Houston, we have a big data challenge.

What is Big Data? Do you have it?

IBM developed a conceptual framework, the “4 V’s” of Big Data – Volume (how big is it?), Variety (is it of differing types?), Veracity (what level on uncertainty lies in the data?) and Velocity (How fast does it go?).

This can help characterize if you are dealing with big data.

It’s not so useful day-to-day in practice – you “just know” if you’re dealing with big data because you will have all sorts of issues surrounding its collection and analysis, or will already be using the well-known big data tools. Is that you? You might have big data.

Why the cloud?

As a start up, it would have been incredibly difficult to do what we are doing with the upfront costs of physical infrastructure. For us, this wasn’t even considered an option, so we worked out our total ownership cost for our predicted workload on various cloud providers, and went with AWS. It was also around the time that Amazon Redshift, the petabyte-scale relational data store, was released. Redshift fit our use case perfectly, and we still use it today extensively.

Once upon a time, the cost to store and process truly big datasets was once only accessible to the large corporates – the companies that could afford to host a large physical infrastructure. With this rise in accessibility, we have seen a massive uptake of tools and techniques of Data Science.

The industry is also realizing the value of the data they hold, and the magnitude of success that can be achieved by using their data to make data-driven decisions. So with this increase in accessibility and ability, we are seeing many big data technology companies emerging today, and huge further growth is still predicted: The industry will be worth $50 billion by 2017. Not bad, considering that the information on the Internet weighs about 50 grams.

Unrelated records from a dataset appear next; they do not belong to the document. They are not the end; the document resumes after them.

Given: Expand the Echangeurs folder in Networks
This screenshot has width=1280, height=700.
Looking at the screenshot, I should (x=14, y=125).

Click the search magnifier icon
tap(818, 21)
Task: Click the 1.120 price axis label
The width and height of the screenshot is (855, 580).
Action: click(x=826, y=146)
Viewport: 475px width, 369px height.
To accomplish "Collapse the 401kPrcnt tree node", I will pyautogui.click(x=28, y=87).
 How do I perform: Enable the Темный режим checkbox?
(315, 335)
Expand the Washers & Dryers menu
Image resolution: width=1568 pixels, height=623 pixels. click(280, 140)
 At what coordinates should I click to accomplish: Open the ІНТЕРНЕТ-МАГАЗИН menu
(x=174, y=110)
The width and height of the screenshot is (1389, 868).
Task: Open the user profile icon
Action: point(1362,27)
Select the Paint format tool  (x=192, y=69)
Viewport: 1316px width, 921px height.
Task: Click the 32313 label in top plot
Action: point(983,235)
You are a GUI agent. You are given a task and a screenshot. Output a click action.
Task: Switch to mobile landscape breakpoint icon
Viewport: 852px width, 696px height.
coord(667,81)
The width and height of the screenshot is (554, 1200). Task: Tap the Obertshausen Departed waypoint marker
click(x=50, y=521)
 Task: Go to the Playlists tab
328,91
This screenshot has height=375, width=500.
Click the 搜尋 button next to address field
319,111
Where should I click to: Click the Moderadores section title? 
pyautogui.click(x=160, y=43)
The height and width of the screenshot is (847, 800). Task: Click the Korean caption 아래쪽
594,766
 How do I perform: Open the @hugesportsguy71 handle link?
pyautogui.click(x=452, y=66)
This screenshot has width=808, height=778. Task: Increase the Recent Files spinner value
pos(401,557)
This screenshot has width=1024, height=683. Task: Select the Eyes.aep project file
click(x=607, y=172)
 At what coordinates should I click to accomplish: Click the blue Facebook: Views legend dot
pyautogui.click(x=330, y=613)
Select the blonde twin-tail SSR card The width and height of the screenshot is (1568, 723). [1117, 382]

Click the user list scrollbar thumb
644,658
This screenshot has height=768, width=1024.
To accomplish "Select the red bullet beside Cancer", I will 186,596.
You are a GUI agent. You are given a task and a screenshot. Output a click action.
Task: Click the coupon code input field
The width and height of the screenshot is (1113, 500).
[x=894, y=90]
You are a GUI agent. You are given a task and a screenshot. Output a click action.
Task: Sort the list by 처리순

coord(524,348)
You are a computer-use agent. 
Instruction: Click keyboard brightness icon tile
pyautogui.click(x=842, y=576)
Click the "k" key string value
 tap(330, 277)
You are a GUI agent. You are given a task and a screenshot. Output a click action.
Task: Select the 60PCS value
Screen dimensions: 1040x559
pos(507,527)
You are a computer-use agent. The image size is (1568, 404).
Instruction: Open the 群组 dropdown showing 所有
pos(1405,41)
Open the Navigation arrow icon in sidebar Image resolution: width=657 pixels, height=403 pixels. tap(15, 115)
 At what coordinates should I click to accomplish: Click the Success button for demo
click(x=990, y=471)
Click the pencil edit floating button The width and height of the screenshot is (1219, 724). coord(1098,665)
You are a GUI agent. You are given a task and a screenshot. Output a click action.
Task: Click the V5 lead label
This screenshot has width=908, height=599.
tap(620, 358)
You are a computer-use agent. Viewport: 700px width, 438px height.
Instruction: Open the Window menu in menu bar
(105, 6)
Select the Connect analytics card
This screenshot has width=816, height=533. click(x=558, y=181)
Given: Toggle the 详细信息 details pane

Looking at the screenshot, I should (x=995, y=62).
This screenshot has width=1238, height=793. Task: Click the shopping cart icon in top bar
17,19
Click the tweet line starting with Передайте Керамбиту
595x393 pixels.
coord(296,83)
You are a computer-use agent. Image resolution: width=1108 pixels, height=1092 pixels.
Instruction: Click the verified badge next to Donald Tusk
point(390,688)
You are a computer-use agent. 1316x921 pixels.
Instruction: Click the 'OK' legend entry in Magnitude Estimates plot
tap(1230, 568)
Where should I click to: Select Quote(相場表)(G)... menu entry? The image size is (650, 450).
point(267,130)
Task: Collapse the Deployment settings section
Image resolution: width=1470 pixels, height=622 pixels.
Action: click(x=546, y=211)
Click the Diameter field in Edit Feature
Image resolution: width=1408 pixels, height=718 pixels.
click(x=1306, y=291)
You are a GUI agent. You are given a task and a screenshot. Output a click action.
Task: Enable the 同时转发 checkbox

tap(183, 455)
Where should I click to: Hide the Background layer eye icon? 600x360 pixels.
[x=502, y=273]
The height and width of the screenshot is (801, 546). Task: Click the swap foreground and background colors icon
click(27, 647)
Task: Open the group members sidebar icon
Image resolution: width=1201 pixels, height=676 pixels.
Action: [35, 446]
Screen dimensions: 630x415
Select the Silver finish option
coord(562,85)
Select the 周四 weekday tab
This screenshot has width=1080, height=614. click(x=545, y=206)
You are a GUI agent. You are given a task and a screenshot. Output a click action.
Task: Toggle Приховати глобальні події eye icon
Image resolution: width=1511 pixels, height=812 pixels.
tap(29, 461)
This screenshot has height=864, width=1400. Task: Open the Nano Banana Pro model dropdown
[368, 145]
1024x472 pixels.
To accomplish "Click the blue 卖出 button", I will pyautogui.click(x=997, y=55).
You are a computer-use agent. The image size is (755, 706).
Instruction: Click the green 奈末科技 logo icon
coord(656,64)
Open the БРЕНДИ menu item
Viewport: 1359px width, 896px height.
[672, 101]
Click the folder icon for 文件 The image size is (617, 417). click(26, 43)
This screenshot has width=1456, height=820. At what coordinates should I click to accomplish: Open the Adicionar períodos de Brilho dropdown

What are your requirements?

As with anything in IT, the first thing to do is to perform a detailed requirements analysis and take a step back to view your data process flow, and to see if you are making the most of your available analysis.

Some key considerations:

  • What are your key business drivers?
    • What will you gain from this exercise?
    • How will it save/make the company money?
  • What’s your data structure, or lack thereof? Structured, unstructured or semi structured?
    • This will tell you what storage and analysis tools you need. Are they flat files, databases, logs?
  • Where is it coming from?
    • If your company has multiple data sources, it can make sense to organize a data warehouse into dimension and fact tables, maybe using something like Microsoft Analysis Services
    • What do you need to do to ETL?
  • What are your “real time” requirements?
    • Consider storing what you have in aggregate form for easy access
    • Consider caching the big queries – Redis, Memcached
    • Consider search tools like Elasticsearch for unstructured real time data
  • Do you need aggregations on the fly or do your aggregations require knowledge of long ago?
    • Consider big data streaming options like Kafka, Amazon Kinesis, Flume etc. if you need real-time aggregations and alerts in response to high-velocity data
    • Consider MapReduce or Redshfit if you need to query historical data
  • What skills do your team currently have?
    • MapReduce tools like Hue, Hive, Impala & Spark make querying huge data sets easy for those with basic SQL knowledge
  • How will you make use of your data analytics?
    • Is your data for exploration analysis or set charting for end-users?
    • How often will you access it?
    • What will you visualize? Do you need Tableau, Pentaho, Kibana etc.
  • So, what tools will you use and how will they fit together?
    • These might be influenced by your current technologies & the services available to you from your cloud provider

Tips for Big Data in the cloud

  • Keep it flexible
    • Design your systems to be loosely coupled and reduce single points of failure
  • Store wisely
    • Keep in mind your accessibility requirements before you archive stuff, but also consider arching it if you aren’t using it. Readily available query infrastructure is costly, while object and archive stores in the cloud are cheap.
    • Sometimes, your data comes from the cloud. In these instances, it makes sense to keep it there
  • Think through your data pipeline thoroughly, define your data models carefully
    • The data model is the heart of your big data operations. A well-designed data model, defining your structured, semi structured and unstructured stores is critical to success.
    • Things can be difficult to change later when you have high throughput systems – schema less or not
    • Really think about how you will want to be able to query the data!
  • Leverage the work & tools of others
    • Don’t re-invent the wheel: Use libraries and PaaS services
  • Automate everything possible
    • Yeah, this will save you a lot of time in the long run
  • Check your agility
    • Using the cloud today is all about agility. Run lots of tests, see if they work, and make sure you are responsive to change. If your not, always ask why.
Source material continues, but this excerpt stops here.